Passage:

Startup and Venture Investment News for Monday, June 22, 2026: Mega-Rounds in AI, Growth of Sovereign AI, Cybersecurity, Robotics, and Energy Infrastructure for Data Centers

The global startup and venture investment market enters the final week of June with a pronounced tilt towards artificial intelligence, computing infrastructure, cybersecurity, robotics, and energy solutions for data centers. For venture investors and funds, this is no longer just another technological cycle but a new structure for capital distribution: money is concentrating around companies capable of controlling computations, data, models, security, and industrial applications of AI.

For Monday, June 22, 2026, the main theme for the market is the acceleration of mega-rounds in AI startups, amid increasing demands for revenue quality, strategic partnerships, and access to infrastructure. Investors are increasingly evaluating not only growth rates but also startups' capacity to protect margins, reduce inference costs, win corporate clients, and penetrate global markets.

AI Remains the Primary Magnet for Venture Capital

The key trend of the week is that venture capital continues to flow into AI startups, but the deal structure is becoming more mature. While the market frequently funded generative models and consumer applications in 2023–2024, funds are increasingly focusing in 2026 on infrastructure, sovereign AI, specialized models, AI agents, robotics, and cybersecurity.

Supplied information:
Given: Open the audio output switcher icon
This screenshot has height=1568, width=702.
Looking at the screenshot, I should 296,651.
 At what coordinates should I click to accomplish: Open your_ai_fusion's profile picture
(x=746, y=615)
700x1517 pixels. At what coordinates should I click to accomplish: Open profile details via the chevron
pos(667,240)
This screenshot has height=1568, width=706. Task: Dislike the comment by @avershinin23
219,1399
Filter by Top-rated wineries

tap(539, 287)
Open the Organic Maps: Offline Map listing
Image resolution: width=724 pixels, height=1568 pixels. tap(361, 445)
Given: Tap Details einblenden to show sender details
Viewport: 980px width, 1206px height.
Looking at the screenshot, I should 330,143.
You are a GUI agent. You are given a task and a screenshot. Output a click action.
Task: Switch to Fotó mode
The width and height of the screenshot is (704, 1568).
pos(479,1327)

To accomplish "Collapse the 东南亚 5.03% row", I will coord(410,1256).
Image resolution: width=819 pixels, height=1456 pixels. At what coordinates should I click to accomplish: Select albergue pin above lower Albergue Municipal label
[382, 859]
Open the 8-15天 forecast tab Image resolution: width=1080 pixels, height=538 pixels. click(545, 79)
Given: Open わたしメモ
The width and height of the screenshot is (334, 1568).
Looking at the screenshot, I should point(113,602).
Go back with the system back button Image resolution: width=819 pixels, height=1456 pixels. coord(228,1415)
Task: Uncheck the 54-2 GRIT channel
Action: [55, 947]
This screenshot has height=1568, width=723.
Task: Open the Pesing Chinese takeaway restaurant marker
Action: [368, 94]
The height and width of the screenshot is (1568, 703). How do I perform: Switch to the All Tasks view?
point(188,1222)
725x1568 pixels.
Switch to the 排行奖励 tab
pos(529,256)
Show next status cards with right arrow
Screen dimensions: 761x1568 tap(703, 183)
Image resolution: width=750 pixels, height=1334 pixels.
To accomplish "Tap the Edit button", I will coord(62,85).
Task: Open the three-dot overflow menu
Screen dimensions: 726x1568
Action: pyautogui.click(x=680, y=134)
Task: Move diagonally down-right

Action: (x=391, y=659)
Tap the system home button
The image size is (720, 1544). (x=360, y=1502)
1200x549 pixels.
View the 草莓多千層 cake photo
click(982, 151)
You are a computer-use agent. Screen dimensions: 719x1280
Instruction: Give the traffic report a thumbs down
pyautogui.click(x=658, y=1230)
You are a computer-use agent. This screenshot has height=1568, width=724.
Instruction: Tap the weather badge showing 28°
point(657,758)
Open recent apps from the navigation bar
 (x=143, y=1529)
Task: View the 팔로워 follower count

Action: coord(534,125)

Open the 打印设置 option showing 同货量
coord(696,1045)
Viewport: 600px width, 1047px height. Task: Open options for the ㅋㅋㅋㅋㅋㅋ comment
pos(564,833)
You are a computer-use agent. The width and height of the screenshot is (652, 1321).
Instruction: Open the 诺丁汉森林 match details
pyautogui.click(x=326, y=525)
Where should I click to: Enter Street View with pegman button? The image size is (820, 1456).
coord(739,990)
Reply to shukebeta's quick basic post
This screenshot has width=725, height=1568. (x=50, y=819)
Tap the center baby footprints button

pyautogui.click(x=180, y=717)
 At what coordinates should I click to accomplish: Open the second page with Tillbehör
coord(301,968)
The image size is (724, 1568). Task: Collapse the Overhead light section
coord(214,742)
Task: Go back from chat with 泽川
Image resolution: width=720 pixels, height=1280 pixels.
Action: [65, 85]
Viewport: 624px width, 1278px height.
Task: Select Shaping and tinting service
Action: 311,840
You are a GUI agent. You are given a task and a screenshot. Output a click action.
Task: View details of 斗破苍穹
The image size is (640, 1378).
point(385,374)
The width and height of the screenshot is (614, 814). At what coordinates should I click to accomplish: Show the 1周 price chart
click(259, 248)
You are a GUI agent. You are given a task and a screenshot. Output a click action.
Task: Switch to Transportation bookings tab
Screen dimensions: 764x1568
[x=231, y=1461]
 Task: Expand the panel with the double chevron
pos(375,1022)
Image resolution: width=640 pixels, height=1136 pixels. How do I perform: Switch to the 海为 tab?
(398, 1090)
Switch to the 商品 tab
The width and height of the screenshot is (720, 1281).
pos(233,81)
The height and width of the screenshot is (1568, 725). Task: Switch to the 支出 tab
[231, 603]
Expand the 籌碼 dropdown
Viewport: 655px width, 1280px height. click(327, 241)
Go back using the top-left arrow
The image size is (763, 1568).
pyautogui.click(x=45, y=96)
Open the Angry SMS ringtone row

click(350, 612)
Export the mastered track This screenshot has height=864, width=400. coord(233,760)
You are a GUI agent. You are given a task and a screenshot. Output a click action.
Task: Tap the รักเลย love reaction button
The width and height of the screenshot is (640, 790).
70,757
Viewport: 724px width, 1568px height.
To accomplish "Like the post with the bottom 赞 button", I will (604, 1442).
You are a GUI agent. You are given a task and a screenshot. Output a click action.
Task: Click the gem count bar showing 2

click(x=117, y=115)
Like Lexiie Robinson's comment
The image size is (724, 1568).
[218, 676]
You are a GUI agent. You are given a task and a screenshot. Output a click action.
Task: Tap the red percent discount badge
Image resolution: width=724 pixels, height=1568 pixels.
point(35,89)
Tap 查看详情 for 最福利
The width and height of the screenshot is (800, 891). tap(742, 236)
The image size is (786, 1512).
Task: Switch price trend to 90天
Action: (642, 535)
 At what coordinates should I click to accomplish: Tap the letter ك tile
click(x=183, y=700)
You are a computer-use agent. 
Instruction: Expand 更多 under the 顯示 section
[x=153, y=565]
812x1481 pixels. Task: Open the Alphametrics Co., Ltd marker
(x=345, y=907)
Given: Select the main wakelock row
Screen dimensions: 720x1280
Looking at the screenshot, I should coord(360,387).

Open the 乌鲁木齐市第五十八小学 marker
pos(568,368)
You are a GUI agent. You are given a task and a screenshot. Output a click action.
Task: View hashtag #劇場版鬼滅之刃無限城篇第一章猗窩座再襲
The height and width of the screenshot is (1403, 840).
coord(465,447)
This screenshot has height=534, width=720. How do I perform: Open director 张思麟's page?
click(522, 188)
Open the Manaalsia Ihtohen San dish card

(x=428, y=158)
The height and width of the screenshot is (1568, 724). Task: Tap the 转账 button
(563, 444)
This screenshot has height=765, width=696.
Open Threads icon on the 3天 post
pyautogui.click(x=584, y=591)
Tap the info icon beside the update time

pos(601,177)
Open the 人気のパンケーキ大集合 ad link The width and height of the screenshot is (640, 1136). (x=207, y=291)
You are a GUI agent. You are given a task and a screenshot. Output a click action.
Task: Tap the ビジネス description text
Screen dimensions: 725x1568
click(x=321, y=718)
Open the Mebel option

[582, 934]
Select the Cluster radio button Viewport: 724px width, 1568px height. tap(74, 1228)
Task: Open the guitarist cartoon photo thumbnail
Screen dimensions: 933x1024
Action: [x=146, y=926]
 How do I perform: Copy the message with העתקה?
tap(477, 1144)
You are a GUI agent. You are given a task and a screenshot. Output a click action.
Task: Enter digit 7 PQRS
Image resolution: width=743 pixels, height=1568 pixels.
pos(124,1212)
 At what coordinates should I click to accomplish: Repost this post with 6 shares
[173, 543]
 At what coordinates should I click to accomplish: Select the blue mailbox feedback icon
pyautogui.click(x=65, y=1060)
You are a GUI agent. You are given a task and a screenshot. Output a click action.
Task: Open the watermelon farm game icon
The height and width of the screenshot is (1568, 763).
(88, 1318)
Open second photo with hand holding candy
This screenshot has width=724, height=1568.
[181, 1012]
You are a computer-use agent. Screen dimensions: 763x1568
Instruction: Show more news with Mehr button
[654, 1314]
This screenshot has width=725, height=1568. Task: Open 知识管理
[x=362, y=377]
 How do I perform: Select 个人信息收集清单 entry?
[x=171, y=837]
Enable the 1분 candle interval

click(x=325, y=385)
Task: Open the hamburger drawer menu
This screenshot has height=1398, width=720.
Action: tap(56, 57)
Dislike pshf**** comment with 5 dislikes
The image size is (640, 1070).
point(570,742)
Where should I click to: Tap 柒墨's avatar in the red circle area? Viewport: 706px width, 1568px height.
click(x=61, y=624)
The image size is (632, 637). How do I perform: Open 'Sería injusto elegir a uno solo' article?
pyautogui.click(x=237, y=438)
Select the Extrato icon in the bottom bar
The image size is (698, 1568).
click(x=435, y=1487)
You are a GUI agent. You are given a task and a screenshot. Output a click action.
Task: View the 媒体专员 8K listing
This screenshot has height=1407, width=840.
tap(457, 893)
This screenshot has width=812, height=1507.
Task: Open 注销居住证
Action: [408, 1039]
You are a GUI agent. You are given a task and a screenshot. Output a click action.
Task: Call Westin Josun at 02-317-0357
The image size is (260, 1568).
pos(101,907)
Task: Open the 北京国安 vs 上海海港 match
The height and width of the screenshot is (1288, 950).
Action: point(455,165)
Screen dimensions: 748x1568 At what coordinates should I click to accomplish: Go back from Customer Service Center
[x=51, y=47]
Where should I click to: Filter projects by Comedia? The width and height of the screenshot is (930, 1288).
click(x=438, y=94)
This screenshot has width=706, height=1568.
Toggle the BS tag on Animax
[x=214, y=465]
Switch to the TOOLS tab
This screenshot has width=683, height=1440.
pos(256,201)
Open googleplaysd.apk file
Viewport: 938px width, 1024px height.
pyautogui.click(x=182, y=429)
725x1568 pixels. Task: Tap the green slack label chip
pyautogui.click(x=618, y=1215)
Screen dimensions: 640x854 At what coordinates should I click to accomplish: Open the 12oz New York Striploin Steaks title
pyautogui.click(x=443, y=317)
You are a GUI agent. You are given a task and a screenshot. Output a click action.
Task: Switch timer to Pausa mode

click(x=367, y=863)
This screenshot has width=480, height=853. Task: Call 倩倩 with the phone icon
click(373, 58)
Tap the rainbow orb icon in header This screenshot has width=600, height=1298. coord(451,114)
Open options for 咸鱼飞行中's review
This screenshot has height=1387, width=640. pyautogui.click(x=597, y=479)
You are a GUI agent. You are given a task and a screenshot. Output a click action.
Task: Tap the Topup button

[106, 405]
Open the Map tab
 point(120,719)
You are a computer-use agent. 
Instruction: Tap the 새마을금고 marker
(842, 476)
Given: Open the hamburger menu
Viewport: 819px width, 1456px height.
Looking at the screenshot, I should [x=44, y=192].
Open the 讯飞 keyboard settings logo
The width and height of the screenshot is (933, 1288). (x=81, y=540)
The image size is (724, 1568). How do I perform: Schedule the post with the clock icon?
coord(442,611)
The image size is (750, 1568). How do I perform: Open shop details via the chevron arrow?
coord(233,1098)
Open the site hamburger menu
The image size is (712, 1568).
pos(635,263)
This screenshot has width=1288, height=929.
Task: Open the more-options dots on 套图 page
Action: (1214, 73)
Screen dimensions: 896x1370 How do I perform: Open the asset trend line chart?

Directions:
• A. Translate this sentence from the venture news text into Spanish: "The key trend of the week is that venture capital continues to flow into AI startups, but the deal structure is becoming more mature."
• B. Answer these questions from the venture news text:
(i) What day and date does the news cover?
(ii) What is named as the main theme for the market on that day?
(iii) In which years did the market frequently fund generative models and consumer applications?
• C. Decide whether each statement agrees with the venture news text. Answer yes or no and quote the words that settle it.
(i) The market enters the final week of June leaning toward artificial intelligence.
(ii) Investors are judging startups on growth rates alone.
(iii) In 2026, funds are increasingly focusing on consumer applications.
The data above is separate material from the venture news text.

List of solutions:
• A. La tendencia clave de la semana es que el capital de riesgo sigue fluyendo hacia las startups de IA, pero la estructura de los acuerdos se está volviendo más madura.

• B.
(i) Monday, June 22, 2026
(ii) The acceleration of mega-rounds in AI startups
(iii) 2023–2024

• C.
(i) Yes: "The global startup and venture investment market enters the final week of June with a pronounced tilt towards artificial intelligence"
(ii) No: "Investors are increasingly evaluating not only growth rates but also startups' capacity to protect margins, reduce inference costs, win corporate clients, and penetrate global markets."
(iii) No: "funds are increasingly focusing in 2026 on infrastructure, sovereign AI, specialized models, AI agents, robotics, and cybersecurity."